I finally figured it out. Since all data is in NDB datastore I wasn't really able to test everything locally, so I found logging.info("Memory Usage: %s", runtime.memory_usage().current()) extremely helpful. (Import with from google.appengine.api import runtime).

The problem is the "In-Context Cache": query results are written back to the in-context cache. More information. See an example to disable the In-Context Cache for an Entity Kind.

My calculation was slightly wrong though. A generated CVS file is about 300 MB big. It is generated/ saved to Google Cloud Storage within 5 minutes.

Memory consumption without gc.collect()

Peak memory consumption was about 480MB.

In comparison, with an added gc.collect() in the while True: loop (link) as suggested by @brian in the comment above, the memory consumption peak was about 260MB. But it took quite long, about 20 minutes.

enter image description here

Question 2

Considering the number of records, it seems obvious indeed that you get a memory error. The garbage collector is called by default when the request ends, which explains why the memory used is increasing like this.

In this kind of situation what I usually do is calling the garbage collector manually with gc.collect() after each page is fetched.
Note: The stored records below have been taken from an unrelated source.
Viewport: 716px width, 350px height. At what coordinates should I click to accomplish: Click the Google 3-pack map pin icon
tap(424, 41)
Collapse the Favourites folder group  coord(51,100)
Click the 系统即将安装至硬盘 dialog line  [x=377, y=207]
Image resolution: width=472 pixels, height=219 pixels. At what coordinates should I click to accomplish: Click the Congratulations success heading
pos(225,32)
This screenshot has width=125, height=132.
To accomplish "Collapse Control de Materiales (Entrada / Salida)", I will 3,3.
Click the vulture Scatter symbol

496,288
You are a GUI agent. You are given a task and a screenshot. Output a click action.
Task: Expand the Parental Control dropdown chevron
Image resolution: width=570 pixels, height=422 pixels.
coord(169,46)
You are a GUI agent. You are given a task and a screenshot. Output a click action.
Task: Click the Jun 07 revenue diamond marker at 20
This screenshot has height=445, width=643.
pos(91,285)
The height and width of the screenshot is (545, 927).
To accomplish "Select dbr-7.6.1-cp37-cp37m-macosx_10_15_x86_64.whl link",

It would look something like this:

import cloudstorage as gcs
import gc

cursor = None
more = True
gcs_file = gcs.open(date + '.csv', 'w')
query = Item.query().filter(Item.created_at >= date).filter(Item.created_at < date+1day)

while more:
  records, cursor, more = query.fetch_page(50, cursor)
  gc.collect()
  for record in records:
    gcs_file.write(record)

gcs_file.close()

It has been working for me in many cases.

Question 3

The in context cache might be part of your issue, but fetch_page in general is a leaky method. If you're doing repeated queries, wrap your work in @ndb.toplevel so queues are cleared in between queries and garbage collection can be more effective.